My name is Matt I'm a freelance music teacher. I teach whole classes, voice, and guitar both privately and in local schools.

I've been running since February 2010. I originally set this up to promote fund raising for Edale Mountain Rescue Team when I did the Nottingham Ultra in 2011. I raised over £500 but the race was so uneventful (in a good way) that I couldn't be bothered to do a write up.

Now I'm intending to use it to document the running stuff that I want to be able to remember.

Wednesday 1 June 2011

My First Marathon

The white peak marathon 2011

My goal was to not blow and have a great time and a secondary goal was sub four hours.

I went off with two mates at about 8:40 miling.
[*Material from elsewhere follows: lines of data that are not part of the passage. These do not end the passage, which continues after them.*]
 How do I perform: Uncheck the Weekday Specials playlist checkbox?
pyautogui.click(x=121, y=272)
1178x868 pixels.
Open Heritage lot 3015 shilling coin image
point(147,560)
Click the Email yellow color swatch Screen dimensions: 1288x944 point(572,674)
We were running how we felt and that was the pace so we were well on for sub 4 we went through half in around 1:53 and feeling good.  I had knew that the second half had a nett descent of around 250 meters and so far it had been all uphill, only gentle, but up none-the-less.  After the half point i was really looking forward to a bit of descent but i had to wait a little longer.

At 17 miles we were still going up and at a drinks station one friend stepped on my heal; I wear vibram five fingers and it came right off so I had to stop to put it back on.
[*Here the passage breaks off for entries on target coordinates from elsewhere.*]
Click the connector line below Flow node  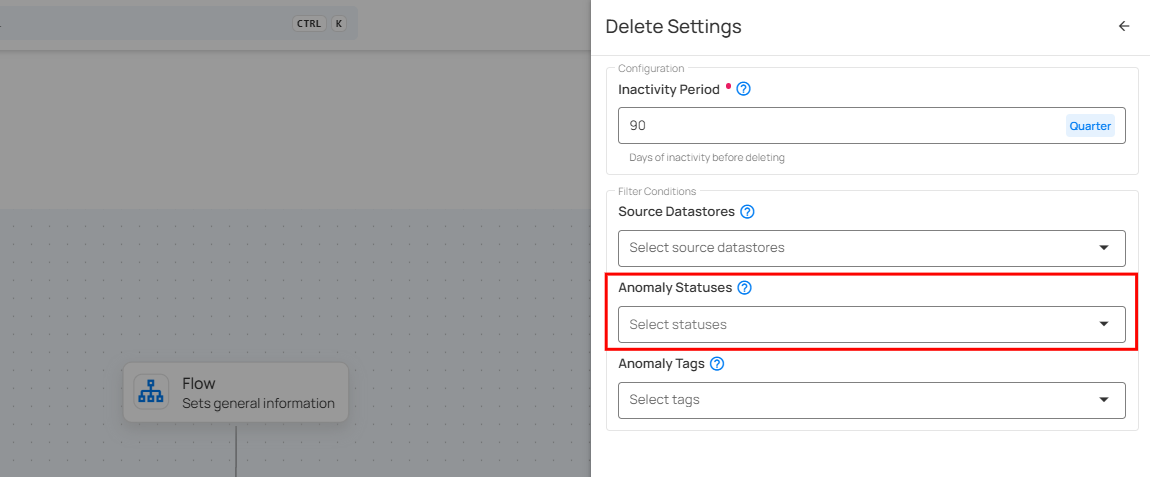point(236,450)
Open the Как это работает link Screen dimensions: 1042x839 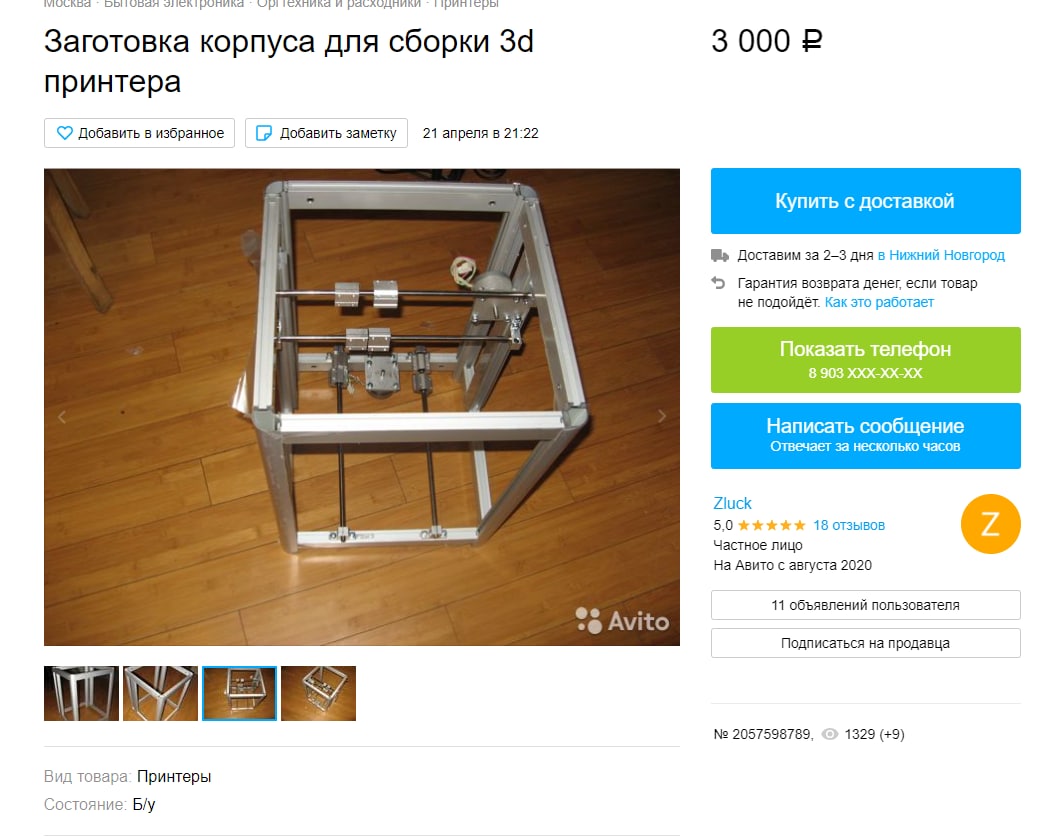(x=879, y=302)
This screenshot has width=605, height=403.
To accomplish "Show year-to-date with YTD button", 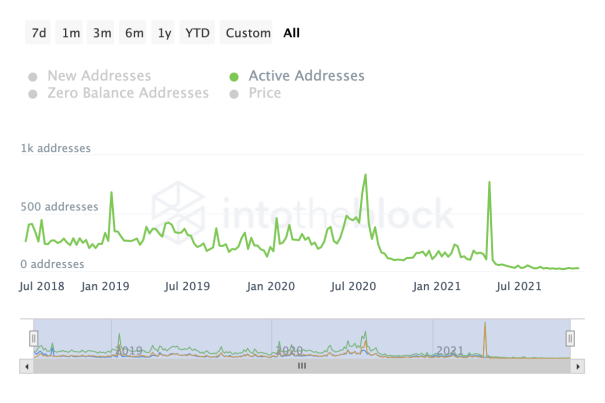I will (198, 33).
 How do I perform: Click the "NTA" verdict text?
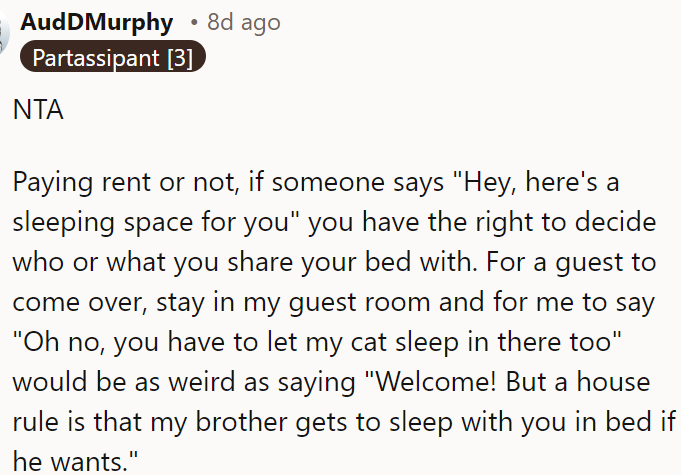(x=38, y=111)
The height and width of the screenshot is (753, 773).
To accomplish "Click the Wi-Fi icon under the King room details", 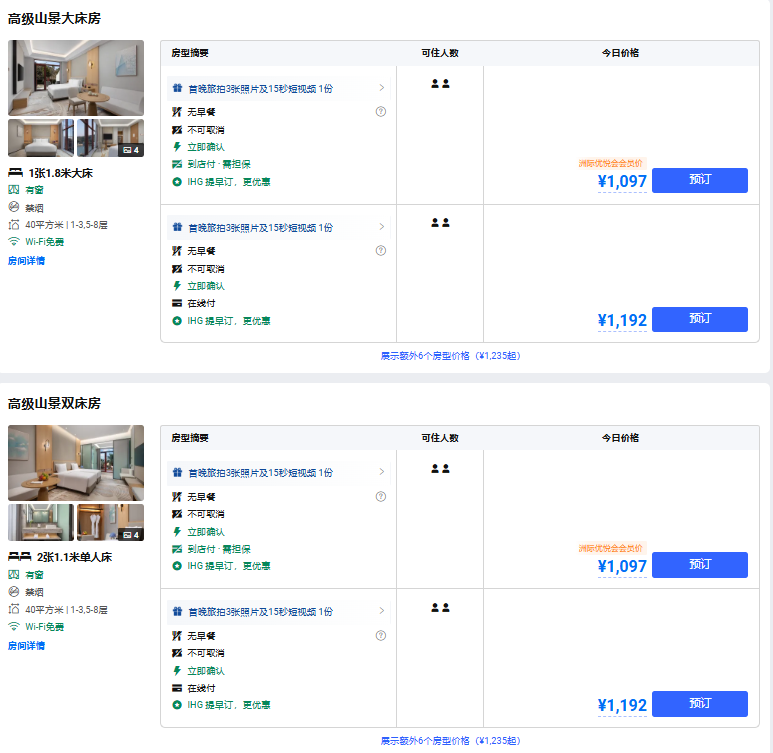I will (14, 241).
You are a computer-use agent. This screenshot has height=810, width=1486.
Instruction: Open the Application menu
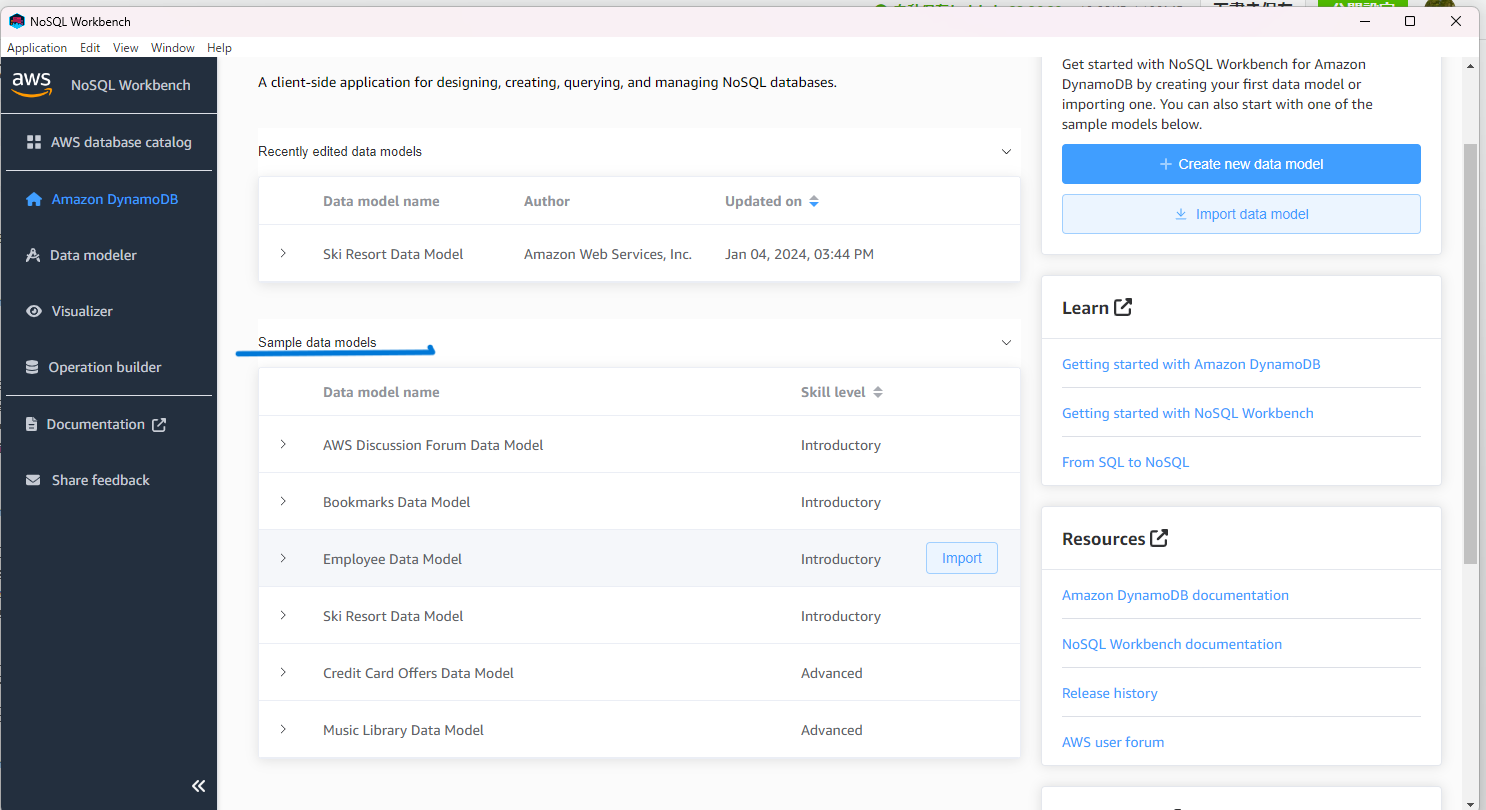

The next section was horrible in the toe shoes, hard trail with sharp rocks scattered over the trail: exactly the surface that barefoot ted said is the most painful to run on.  I had to slow due to the surface but kept contact with my mates who pulled ahead when I was putting my shoe back on.  When the became a bit nicer again I quickly made up the ground on my mates and was feeling strong with lots of energy.
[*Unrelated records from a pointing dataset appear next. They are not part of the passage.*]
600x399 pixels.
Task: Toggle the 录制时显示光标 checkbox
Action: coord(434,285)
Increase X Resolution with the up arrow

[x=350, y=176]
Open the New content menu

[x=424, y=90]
However at mile 19 it became obvious that my train would be stopping at cramp central station. At mile 20 I adopted a run walk strategy; well not so much run walk as run stop scream in excruciating pain walk run.  At one point I stopped to stretch out the front of my quads but while I was at it the back of my quad cramped up and all I was left with was the screaming. Just past mile 22 was when the route finally went down hill.  Its the kind of downhill I hate; steep and with the sharp stones back so the vibrams wouldn't let me just let the brakes of.

Anyway I ran down and the cramp had gone.  However when the nasty steep downhill was done it was back to the gentle up and within 400 yards the cramp was back. At the last water stop at 23 miles I actually stopped and just sat for 30 seconds and it was good and the last time I walked.  That may be because after another half mile or so there was a big steep down section; it was two really steep down with a flat section in the middle leading to the Cromford canal path at 25 and a bit miles.  It was then flat to the end and I managed to keep the cramp at bay till the end.

And I actually didn't blow I finished feeling great (except cramp), I ran with a smile all the way I got a row of about thirty hi-5s from a group of scouts at around mile 24, and even in the midst of cramp I was bigging up anyone that passed me and I was giving a thumbs up to anyone I passed.

One massive mistake was that as I crossed the finish line I stopped too abruptly and cramped so badly that it wasn't even funny and I was screaming so loud that a marshall from the drinks station 10 metres away came to check if I was ok.

The cramp meant that I didn't do my best; I've done training runs quicker, and apart from chafing, I cant really tell I've done it; I even carried my son downstairs a while ago.  However I had great fun, I didn't make 4 hours I actually got 3;61.32, my mates didn't get cramp and did 3:54. I was the fastest person wearing vibram five fingers.